__Passage__.
=== Section Start ===

Sweep of Stars by Maurice Broaddus
The remarkable Sweep of Stars, first volume of the Astra Black trilogy, brings to life the community and traditions of Muungano, the new civilization in space fought for by people of Africa and its diaspora. And what a civilization it is. Poetry and song infuse the minds of the characters, visual artwork is everywhere and the clothes people wear celebrate their individuality as well as their family colors and station among their peers. The Astra Black series promises to clear a wide field for dreaming and action that can be truly transformative. Sweep of Stars is the brilliant beginning of a major series.
Self-Portrait with Nothing by Aimee Pokwatka
Self-Portrait with Nothing is a psychological mystery-thriller that uses a fascinating approach to multiple universes that can be crossed through the impact of art. What I was most drawn to in Self-Portrait with Nothing was the central character’s limitless capacity for imagining other selves in other worlds. Sometimes that ability freezes her action in the here and now, but often it reveals a rich inner life that she can never quite share with others.
The Employees by Olga Ravn
The Employees requires a suspension of expectations about science fiction but nevertheless delivers a devastating impact. As a collection of statements by the crew members of a spaceship, both human and humanoid, it has little narrative drive at first, though it does work toward an understated and powerful ending. The Employees draws us into a tormented world of individuals trapped in a largely artificial environment, completely at the mercy of corporate officers, undergoing a sort of ultimate performance review that can have life-or-death consequences.

=== Section End ===

__Prompt 1__.
Answer these questions using the book reviews above:
(a) What is the name of the new civilization in space in Sweep of Stars?
(b) In Self-Portrait with Nothing, what allows the multiple universes to be crossed?
(c) Whose statements make up The Employees?
__Prompt 2__.
Print the section of the book reviews that starts at "Sweep of Stars by" and ends at "a major series.".

__Record set__.
=== Section Start ===

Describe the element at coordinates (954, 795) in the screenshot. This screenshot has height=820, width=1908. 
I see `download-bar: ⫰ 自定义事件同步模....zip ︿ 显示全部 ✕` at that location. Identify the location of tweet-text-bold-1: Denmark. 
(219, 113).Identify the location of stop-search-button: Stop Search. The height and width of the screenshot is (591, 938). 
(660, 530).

=== Section End ===

__Task solution 1__.
(a) Muungano.
(b) The impact of art.
(c) The crew members of a spaceship, both human and humanoid.

__Task solution 2__.
Sweep of Stars by Maurice Broaddus
The remarkable Sweep of Stars, first volume of the Astra Black trilogy, brings to life the community and traditions of Muungano, the new civilization in space fought for by people of Africa and its diaspora. And what a civilization it is. Poetry and song infuse the minds of the characters, visual artwork is everywhere and the clothes people wear celebrate their individuality as well as their family colors and station among their peers. The Astra Black series promises to clear a wide field for dreaming and action that can be truly transformative. Sweep of Stars is the brilliant beginning of a major series.